Urinalysis: check specific gravity, glucose and protein (over and under-hydration, diabetes, renal failure as occasional causes of ‘simple’ cramp).
WCC and ESR/CRP: both raised in infection. ESR/CRP raised in arthropathy.
U&E and calcium: check renal function and electrolyte imbalance (e.g. from diuretics; hypocalcaemia).
LFT and blood glucose or HbA1c: if suspect alcoholism or diabetes resulting in a neuropathy.
D-dimer (usually in hospital): a raised level suggests a DVT, but is not conclusive.
Consider referring urgently for ultrasound of lower limb veins with or without venography if DVT suspected.
Angiography will be arranged by the specialist if peripheral vascular disease is suspected.
Save the patient unnecessary investigation and possible anticoagulation by taking a careful history. A muscle tear and a DVT can both produce calf swelling and warmth. The former, though, is preceded by a dramatic and sudden pain in the calf, sometimes described as being like a kick or a gunshot.
It can be difficult to distinguish a simple muscle strain from claudication. Muscular pains tend to produce discomfort as soon as the patient stands; claudication usually starts after the patient has walked a predictable distance.
Patients with superficial phlebitis will fear the more serious DVT. Explain the difference to them.
Do not overlook Achilles rupture. The presentation may sometimes be less dramatic than you would expect.
Children rarely present with cramp (though it is common): avoid labelling as ‘growing pains’ unless serious causes are excluded.
Consider investigating the adult patient with recent onset of apparently simple cramps if associated with general malaise (these will be in the minority).
Claudication accompanied by nocturnal pain in the ball of the foot suggests critical ischaemia – refer urgently.
Homans’s sign is positive in virtually all painful conditions of the calf. It is not diagnostic of DVT.
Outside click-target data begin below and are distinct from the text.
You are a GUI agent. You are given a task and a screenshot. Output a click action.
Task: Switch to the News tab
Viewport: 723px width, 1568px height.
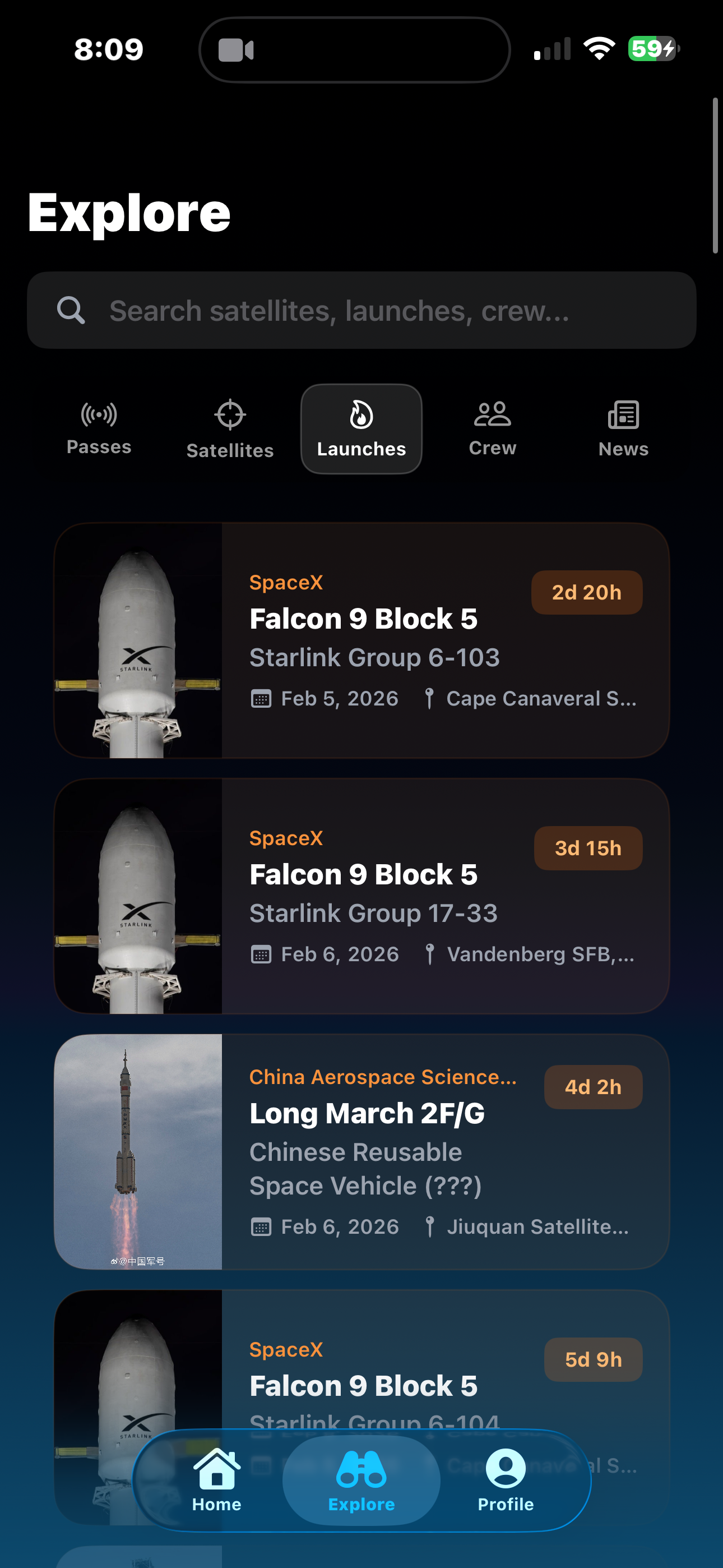coord(623,426)
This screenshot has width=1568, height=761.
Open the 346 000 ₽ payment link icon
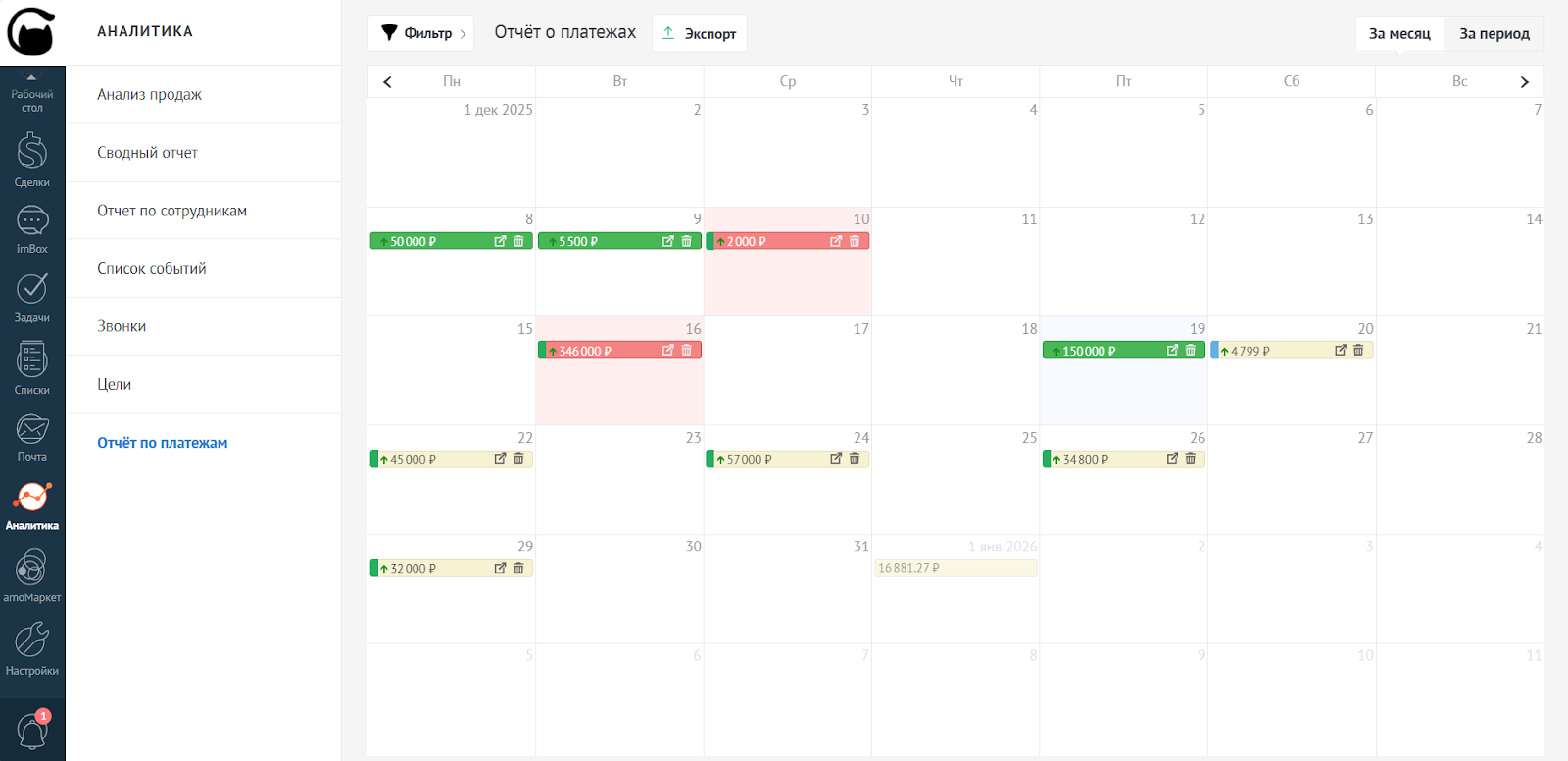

Pain in the foot is difficult for patients to ignore and so will often present with a relatively short history. Local causes predominate, but remember to think further afield: referral through S1 (lateral border of the foot) and L5 (dorsum of the foot to the big toe) nerve roots may occur. Ankle pain is not considered here.
COMMON
gout
verruca
bunion/hallux valgus
infected ingrowing toenail (IGTN)
plantar fasciitis
OCCASIONAL
Morton’s neuroma
metatarsalgia
arthritis (osteo and rheumatoid)
Achilles tendonitis/bursitis
oedema
foreign body
RARE
march fracture
Sever’s disease (apophysitis of the calcaneus), usually a problem of adolescence
osteochondritis: navicular = Köhler’s disease; head of second or third metatarsal = Freiberg’s disease
osteomyelitis and septic arthritis
erythromelalgia and painful polyneuropathy
ischaemia
LIKELY: none.
POSSIBLE: urinalysis, FBC, ESR/CRP, rheumatoid factor, uric acid, X-ray.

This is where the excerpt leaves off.